# Exercise set
**a.** Answer these questions from the passage about short school holidays below, one line each:
(i) When did Alphayo make the complaint that the schools are either opening or closing?
(ii) Who asked, "What nonsense is that?"
(iii) According to the narrator, where must teachers be a few days before schools open?
**b.** For each statement, decide whether the passage about short school holidays below agrees with it, and back each yes or no with a quotation from the passage:
(i) Parents in Mwisho wa Lami had been complaining for the last two years.
(ii) Madam Lena said that teachers do not need rest.
(iii) Nyayo said the students get plenty of time to rest.
**c.** Carry on the passage about short school holidays below, beginning right after its final sentence.

# Excerpt provided
## start

My plan to make money from the parents, sponsors
Like all parents across the country, Mwisho wa Lami parents have been complaining for the last two years about short school holidays and frequent closures and (re)opening of schools.
“The schools are either opening or closing,” complained Alphayo last July, adding that the students did not rest well enough.
“What nonsense is that? Even before the children settle in school, they are back at home,” added Nyayo.
“We pay a lot of money for the children to be in school,” added Nyayo. “Yet we are not given time to look for the money to pay. And the students do not get enough time to rest. No sooner do they close than they open again.”
You would think Nyayo and Alphayo were paying millions for school fees.
“We, teachers, are in the same boat,” I told them. “No sooner do we close than we are opening again,” I said. “We do not also get time to rest, especially once you consider that we have to be in school a few days before opening and a few days after they close.”
“We, too, are humans, and we also need rest,” added Madam Lena.

## end

# Listed records
## start

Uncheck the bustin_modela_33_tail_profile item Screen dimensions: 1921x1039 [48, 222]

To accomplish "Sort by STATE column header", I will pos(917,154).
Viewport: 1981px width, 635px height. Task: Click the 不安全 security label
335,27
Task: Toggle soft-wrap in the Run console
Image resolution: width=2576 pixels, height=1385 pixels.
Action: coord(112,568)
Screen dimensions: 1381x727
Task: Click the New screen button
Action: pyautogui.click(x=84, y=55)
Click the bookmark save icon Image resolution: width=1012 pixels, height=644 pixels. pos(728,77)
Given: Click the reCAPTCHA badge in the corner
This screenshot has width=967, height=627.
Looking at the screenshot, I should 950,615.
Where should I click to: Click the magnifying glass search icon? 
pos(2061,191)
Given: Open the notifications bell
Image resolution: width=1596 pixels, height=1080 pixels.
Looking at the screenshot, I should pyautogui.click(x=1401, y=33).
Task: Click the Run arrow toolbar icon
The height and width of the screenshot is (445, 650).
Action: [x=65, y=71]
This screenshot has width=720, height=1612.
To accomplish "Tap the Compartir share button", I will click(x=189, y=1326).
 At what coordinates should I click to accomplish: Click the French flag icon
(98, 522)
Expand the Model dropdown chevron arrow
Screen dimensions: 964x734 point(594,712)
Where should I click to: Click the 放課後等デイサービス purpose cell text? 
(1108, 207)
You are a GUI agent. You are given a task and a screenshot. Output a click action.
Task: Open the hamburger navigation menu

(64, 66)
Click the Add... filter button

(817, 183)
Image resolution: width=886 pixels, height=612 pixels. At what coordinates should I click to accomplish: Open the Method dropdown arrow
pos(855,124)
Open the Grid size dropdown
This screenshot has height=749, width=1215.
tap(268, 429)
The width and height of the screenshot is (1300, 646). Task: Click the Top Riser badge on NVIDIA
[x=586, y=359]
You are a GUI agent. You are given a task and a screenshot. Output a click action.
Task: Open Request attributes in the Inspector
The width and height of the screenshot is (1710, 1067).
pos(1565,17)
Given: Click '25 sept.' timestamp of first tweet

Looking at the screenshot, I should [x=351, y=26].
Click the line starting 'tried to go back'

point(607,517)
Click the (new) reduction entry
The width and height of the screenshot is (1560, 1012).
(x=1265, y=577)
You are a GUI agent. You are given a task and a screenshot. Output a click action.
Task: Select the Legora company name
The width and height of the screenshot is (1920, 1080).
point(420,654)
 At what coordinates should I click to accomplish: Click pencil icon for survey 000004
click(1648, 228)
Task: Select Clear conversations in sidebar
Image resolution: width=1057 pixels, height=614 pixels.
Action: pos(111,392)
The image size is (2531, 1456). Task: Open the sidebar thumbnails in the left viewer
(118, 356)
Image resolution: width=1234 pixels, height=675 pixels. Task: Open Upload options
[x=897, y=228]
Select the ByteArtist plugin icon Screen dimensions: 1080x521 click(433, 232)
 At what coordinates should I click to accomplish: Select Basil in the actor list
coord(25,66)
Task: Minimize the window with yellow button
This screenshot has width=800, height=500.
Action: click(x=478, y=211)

## end

# Responses in order
**a.**
(i) Last July.
(ii) Nyayo.
(iii) In school.

**b.**
(i) Yes: "Mwisho wa Lami parents have been complaining for the last two years about short school holidays"
(ii) No: "We, too, are humans, and we also need rest,"
(iii) No: "And the students do not get enough time to rest."

**c.**
So, when we were closing the term that just ended, and knowing how long the holidays would be, we invited the parents to school. As you would expect, there were more grandparents than parents attending, and more women than men. In fact, there were only two male attendees: Alphayo and Nyayo.
“I want to thank you parents for the support you have given us and your boys and girls, without which we would not be here today,” started Sella, after the meeting had been opened with a word of prayer.
“These coming holidays are very long,” said Mrs Atika. “We have called you here to let you know that you need to be ready to host your children for that long and have activities for them over the period.”
Nyayo and Alphayo asked to be told when the students will return.
“We will open on January 23, next year,” Mrs Atika answered.
“What?” exclaimed Nyayo. “Why are you closing school forever?”
“This is so wrong, Mwalimu,” said Alphayo. “We cannot allow that. What will you teachers be doing during that time? That is almost a quarter of a year!”
“We can only blame it on corona for this situation,” I said. “You all know how corona disrupted the school programme. Thankfully, next year we will revert to the normal programme.”
“We hear you, Mwalimu,” said Alphayo, adding that as teachers, we needed to find a way of keeping the young ones busy.
“Hii mizigo hatuwezani nayo miezi mbili. Hata chakula hatuna. Hawa wanakula kama siafu,” he said.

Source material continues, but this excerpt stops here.